Greg Norman who, like Player, had flown into Saudi Arabia for a Saudi Golf summit, took the opposite view. Twenty-five years after his idea for a world tour had come to nothing, he claimed that this new edition “has every chance of getting off the ground” and that it would be thoroughly good news. “Formula One did it,” he continued, “tennis has done it, soccer has done it and so has cricket. It was pretty much the PGA (Tour) that stopped my tour; maybe the time is right now.”

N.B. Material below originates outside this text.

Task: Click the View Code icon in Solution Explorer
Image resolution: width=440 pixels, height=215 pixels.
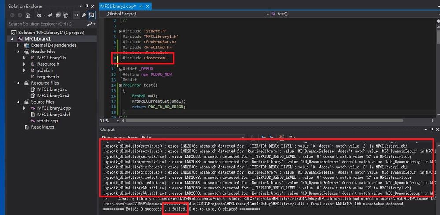Action: tap(76, 15)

Norman liked the way the ideas men were talking: “You’ve got to look forward to where we are headed and take the important next step.” He did, though, accept that there might be a problem with the world ranking in that it belongs to the present tours but, against that, he did not go along with the notion that best TV deals were all in the hands of the PGA and European tours. “What about Apple and Amazon? Streaming is the future,” he declared.

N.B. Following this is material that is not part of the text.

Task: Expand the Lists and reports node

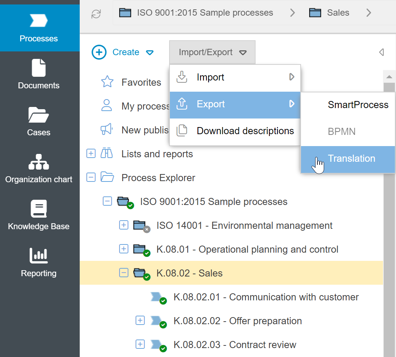Action: click(91, 154)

Norman’s highfalutin thoughts were hardly calculated to impress the regular players any more than they would have impressed Player.

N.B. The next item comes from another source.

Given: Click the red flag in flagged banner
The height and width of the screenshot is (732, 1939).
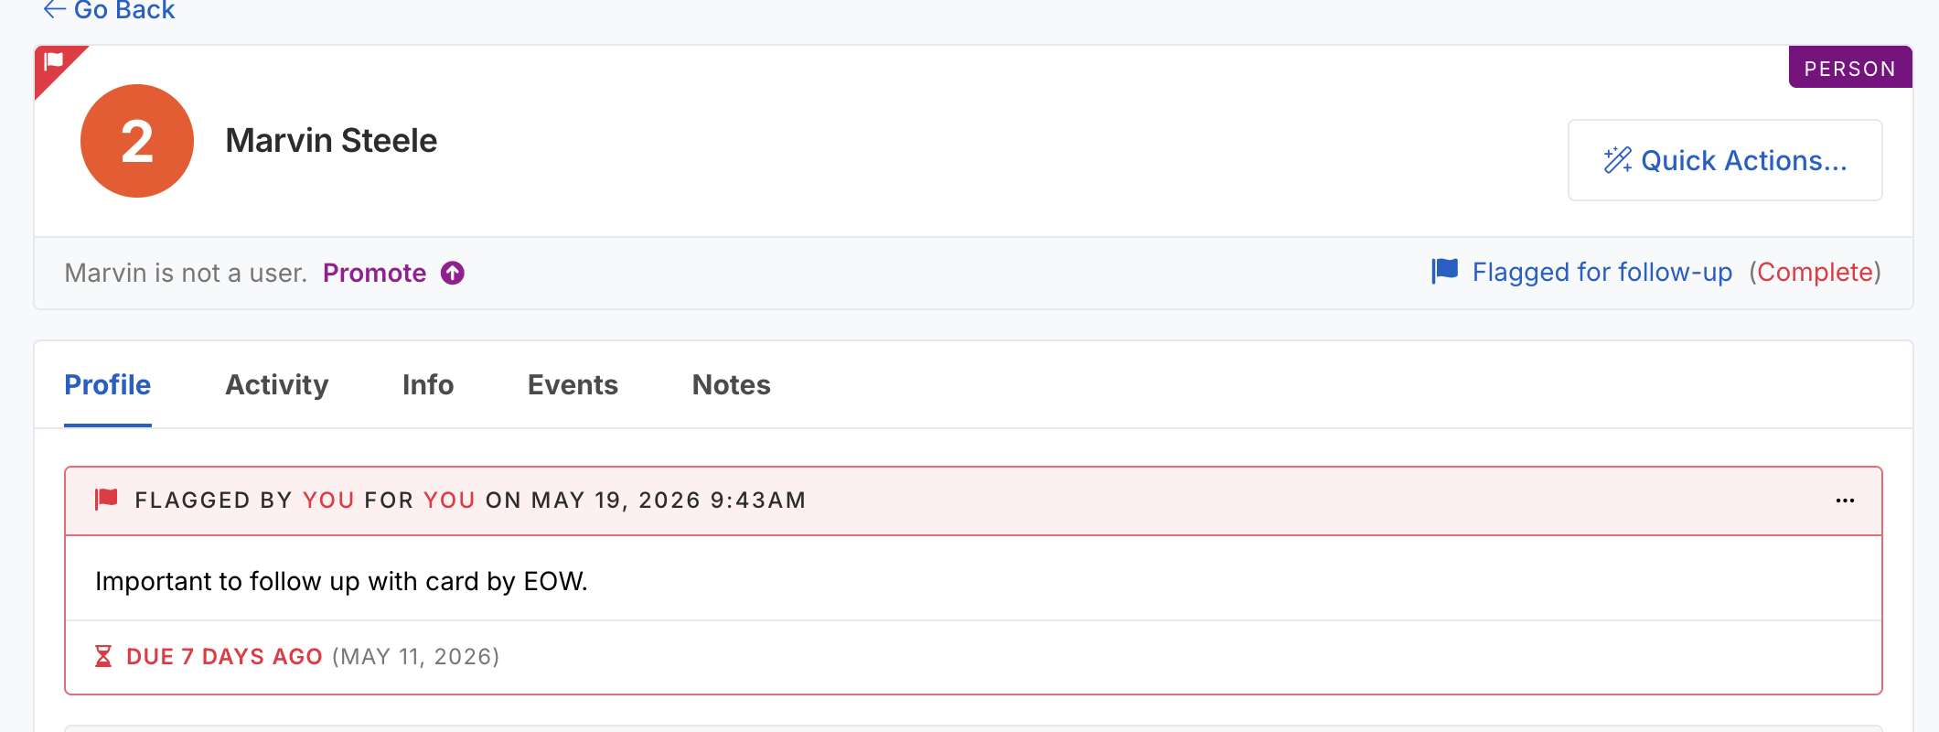Looking at the screenshot, I should pos(106,500).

On the same day Phil Mickelson was quoted as saying his discourse with the Premier Golf League organizers with whom he played in the Saudi International pro-am was “fascinating,” Spain’s Álvaro Quirós, a dedicated European Tour man, said that such a league could only take away from the stature of both the PGA and European tours. “How could it not?” he asked.
“With the greatest respect,” he continued, “those who are interested in going down this route would only want to do it for the money. They’ve got plenty already but, more often than not, they want more. It’s what a lot of money can do to you.
“They may tell you that they want to play in an environment where it’s the best against the best on a regular basis but, if you look at it, they’ve got that already with four majors and four WGCs.”
For every snippet of hard news that had come by way of the media last week, a rumour was taking off ...
Warming to his theme, Quirós went on to advise that people should be wary of golfers who claim that they are only playing in this event or that because they want to grow the game or because they love the courses involved. To him, money is almost always in the picture.
For every snippet of hard news that had come by way of the media last week, a rumour was taking off, with one admin man, who admitted that what he had to say was no more than “good hearsay,” passing on the following Tiger tale. Believe it if you will, the player had turned down an offer from Premier Golf League personnel of $100 million. The accompanying highly plausible guesswork is that Woods is far too much of a traditionalist to want to risk losing his chance of adding to his haul of majors.
It was Rory McIlroy who had been the first to prophesy that the most likely result of all the shenanigans could be that the league would serve as “the catalyst for change which could help the tour (the PGA Tour in his case) to grow and move forward – and reward the top players the way it should.”
Away from the vexed question of the money side of things, there were more than a handful of suggestions as to what changes might be necessary. One highly rated Englishman spelt out a few areas in which he felt the European circuit could do with “a bit of a shake-up.”
He included slow play, and picked up on the comments of the caddie who said that while the new slow-play policy was saving time, “knocking 10 or so minutes off a round taking over five hours is not going to make any kind of an impression on people doing the spectating.”
Also on his list was the need for more work on the rules, with particular reference to what happens at weekends. “The field isn’t protected when it comes to rules infringements. Things are fine on the Thursday and Friday when the players go out in groups of three but, come the two-balls on the Saturday and Sunday, it’s just one chap’s word against another’s.”
To no-one’s great surprise, it was a Ryder Cup man of some stature who made the best fist of summing up the Premier Golf League situation as it embarked on a new week with rather less in the way of oomph than had applied at the start of the Saudi International.
“While we’re waiting for the men behind it to tell us more, they’re waiting for us to get back to them.”